Eğer Müslüman, kendi toplumsal yapılanmasını oluşturabilmişse; yaşadığı toplumun yönlendirmesiyle o toplumun bir bireyi gibi yaşamayacak, inancının ilkeleri doğrultusunda fıtri özüne uygun bir yaşantı sürecektir. Zihinsel kodlarını vahye bağladığı sürece siyasal ya da toplumsal değişimlerden fazlaca etkilenmeyecek, yolunda yürümeye devam edecektir. Dolayısıyla iktidarın, demokratikleşme ile toplumda huzurun sağlanması adına aldığı karar ve çözüm önerilerini, kendi ilkeleri ile sınayacak ve sadece geçici dünya düzenini sağlamaya yönelik birer adım olarak niteleyip orada bırakacaktır. Kâfirlerin bir zamanlar İslam’ın önüne gerdiği dayatmaların kaldırılmasına değil; modern dünya düzeninin dayatmalarına kafa yoracak ve köklü değişim adına yapılacak işlere odaklanacaktır. Hele ki devede kulak olan birkaç ıslah çalışmasını, devrim gibi görmeyecek; aynen söylendiği gibi demokratikleşme yolunda üretilen yeni dinin hedefleriyle uyumlu, ilkeleriyle bütünleşmiş katkılar olduğunu görüp geçecektir.
Bu bağlamda, siyasi ve sosyal algısı çoktan demokratikleşme sürecine teslim olmuş zihinlerin, demokratikleşme adına atılan bu adımları İslami mücadele ilkeleriyle bağdaştırması, garip bir şaşkınlığın post modern resmidir. Renkler, sert fırça darbeleriyle birbirine girdirilmiş ve nesneler gerçek şekillerinden ustaca koparılmıştır.

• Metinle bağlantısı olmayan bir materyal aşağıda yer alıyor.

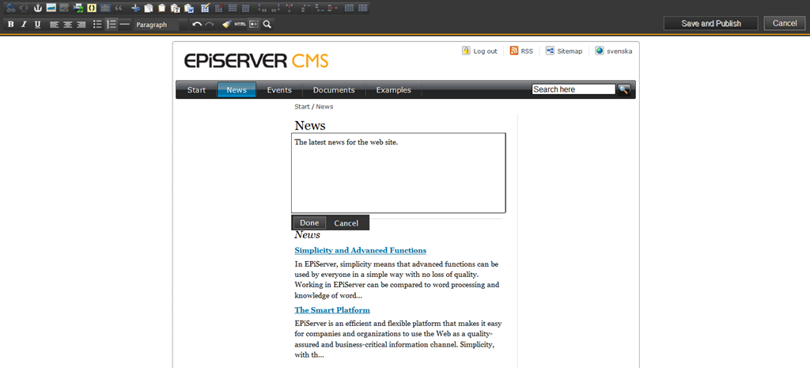The height and width of the screenshot is (368, 810).
Task: Click the find magnifier icon in toolbar
Action: (267, 25)
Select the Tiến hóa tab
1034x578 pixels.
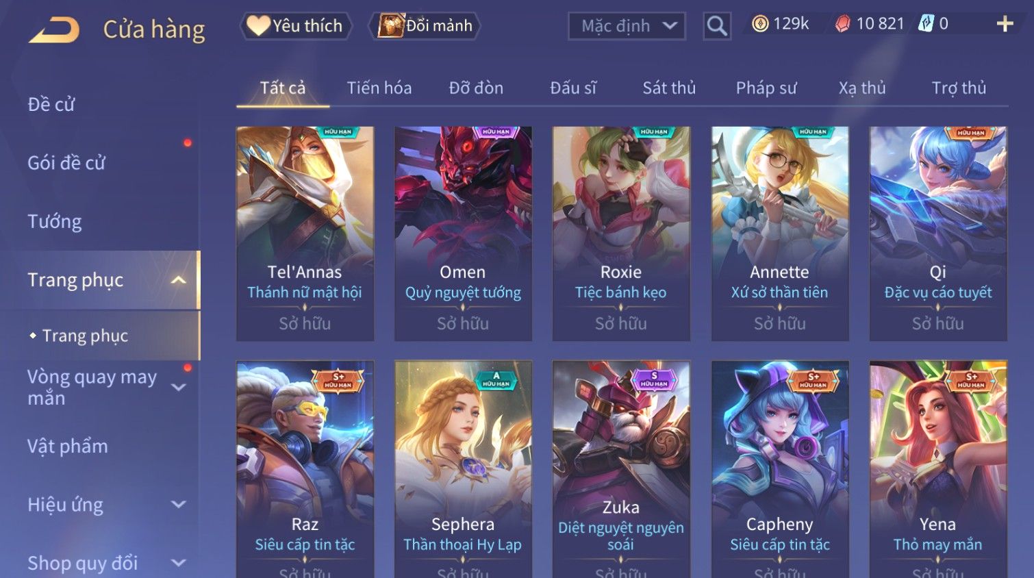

Mesela eğitim tablosunun tam karşısında duralım ve resme odaklanalım. Andı kaldıran zihniyetin, ders kitaplarına demokrasi konusunu neden daha detaylı işlediğini düşünmezsek, bir zulüm devri kapanırken bir başka zulüm devrine geçildiğini göremeyiz. Bol köpüklü kahvemizi yudumlarken seyre daldığımız resme hayran olur, baka kalırız.
Başa dönecek olursak,
sade, orta veya şekerli! Bol köpükten ibaret demokrasi, beşeri bir sistemdir. Yüce Allah, sadece bir köpük olan batılın değersizliğini bakın nasıl açıklar;
“(Allah) Gökten bir su indirdi de dereler kendi miktarınca çağlayıp aktı. Sel de yüze vuran bir köpük yüklendi. Bir süs veya bir meta sağlamak için ateşte üzerine yakıp erittikleri şeylerde bunun gibi bir köpük vardır. İşte Allah, hak ile batıla böyle örnekler verir. Köpüğe gelince, o atılır gider, insanlara yarar sağlayacak şey ise, yeryüzünde kalır.